3. Why always insist on white for the bride. Any significance in the colour? (And don’t tell me it symbolizes purity because it doesn’t!)............-Now this is something i cant get words(or reason) to explain why it is so. i personally wouldnt want my bride to wear Yellow!
4. Why is the cake so important?? Are there alternatives for cakes?? –bread, chapati etc- cake,according to me is not a must...........its a colonial thing. Guys may celebrate by having their favourite dish(does it have to be a dish?) at the wedding.We saw Ngugi wa Thiongo 'cutting' nyama choma.and the recent one for Eunice Mathu's(parents magazine editor's son).
5. And then the monotonous intonation “You may now kiss the bride!” What does kissing symbolize in this case?? A lot of these people have kissed before. Why is it so special now??- ...............this one doesnt have to be there.tutapatana bedroom na tena kama tumezima taa!! At least it is not done in my rural area!! wouldnt do it in the presence of my old folks.
6. “For better or worse!”- A big lie often told in presence of jubilant well wishers. Why not just rephrase that to reflect something more agreeable and easy to honour. Why not put an exit clause to cater for certain conditions that might vitiate the marriage??- ...........i guess this is supposed to potray Hope! to show optimism while at the same time they tell us it ain a bed of roses!
7. “Till death do us apart”, When a lie is repeated many times, it begins to sound like the truth- I..........nsert,Infidelity(if the lady is caught doing so), financial distress and women Keshas
8. The wedding ring- Why should it be a finger ring?? What would go wrong if one used a toe ring, earring, a necklace, or even a tattoo!!!!- ............its a modern symbol to show one is married and therefore earn one some respect or disrespect when one engages in immoral stuff
9. Honey moon-Must you skive jobo for a whole month?
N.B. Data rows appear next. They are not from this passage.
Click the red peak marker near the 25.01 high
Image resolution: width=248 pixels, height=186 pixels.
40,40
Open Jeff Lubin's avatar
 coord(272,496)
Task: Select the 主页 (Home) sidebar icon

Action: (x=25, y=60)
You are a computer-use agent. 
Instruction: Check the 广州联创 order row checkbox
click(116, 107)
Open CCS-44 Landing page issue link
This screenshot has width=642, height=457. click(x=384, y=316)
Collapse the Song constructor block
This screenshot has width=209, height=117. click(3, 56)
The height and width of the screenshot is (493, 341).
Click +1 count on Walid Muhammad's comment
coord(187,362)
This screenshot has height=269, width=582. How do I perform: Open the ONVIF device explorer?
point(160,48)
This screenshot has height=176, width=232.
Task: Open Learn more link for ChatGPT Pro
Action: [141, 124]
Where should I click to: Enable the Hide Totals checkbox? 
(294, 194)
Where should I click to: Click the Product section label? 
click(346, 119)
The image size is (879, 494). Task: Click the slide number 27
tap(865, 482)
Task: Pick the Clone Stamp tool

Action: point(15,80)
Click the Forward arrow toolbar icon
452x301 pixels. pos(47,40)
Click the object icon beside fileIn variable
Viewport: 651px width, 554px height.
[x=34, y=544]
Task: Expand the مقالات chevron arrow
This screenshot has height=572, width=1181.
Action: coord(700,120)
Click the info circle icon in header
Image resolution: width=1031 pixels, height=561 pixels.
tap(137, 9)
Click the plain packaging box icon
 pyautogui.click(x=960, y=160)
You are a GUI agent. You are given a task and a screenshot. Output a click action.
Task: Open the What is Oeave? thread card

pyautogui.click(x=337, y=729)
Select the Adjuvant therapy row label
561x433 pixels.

In most cases you have lived with this person and visited more places (with her) before the marriage?????- .........its just an excuse.We all know that the days when they used to tell the newly weds to sleep on white sheets are long gone!ona wa Karume ndathire honeymoon
10. The bridal showers and stag parties – No comment. I don’t know what they are. Anybody with some idea what these are?- ..........what are these??
11. If you ride in jalopy or walk to work , why insist on a Cadillac just for the day- ...........mmmm, ndingithií maguru muthenya wa uhiki!
12. The flower girls and the tu-boys (what are they called???). What is their role/significance-why not just have grown ups play this role- .............just to make kids happy! not all weddings have these kids!
13. And why all this obsession with rice (notorious among the kyuks). Queuing the whole afternoon for a plate of white rice is a bit funny- ............he he he he.good observation! but note that Rice is the cheapest luxury food around. we all know kyuks with monetary issues( ngati)
14. Wedding committees-I was in 16 such committees last year alone. Is this “illegal” taxation????- .........they are not wedding commitees, they are Financial assistance Sourcing Personell
15. And finally, is a marriage synonymous to a wedding???-............NO. in many cases, those who are man and wife by any other means other than wedding, live happily ever after!!






CONFIDENCE is trying to fart when you are suffering fron diarrhoea ... Robert Mugabe
 
Posts: 3729 | Location: Kiamatawa | Registered: 19 May 2006Reply With QuoteReport This Post
"ITHE WA JEDIDAH"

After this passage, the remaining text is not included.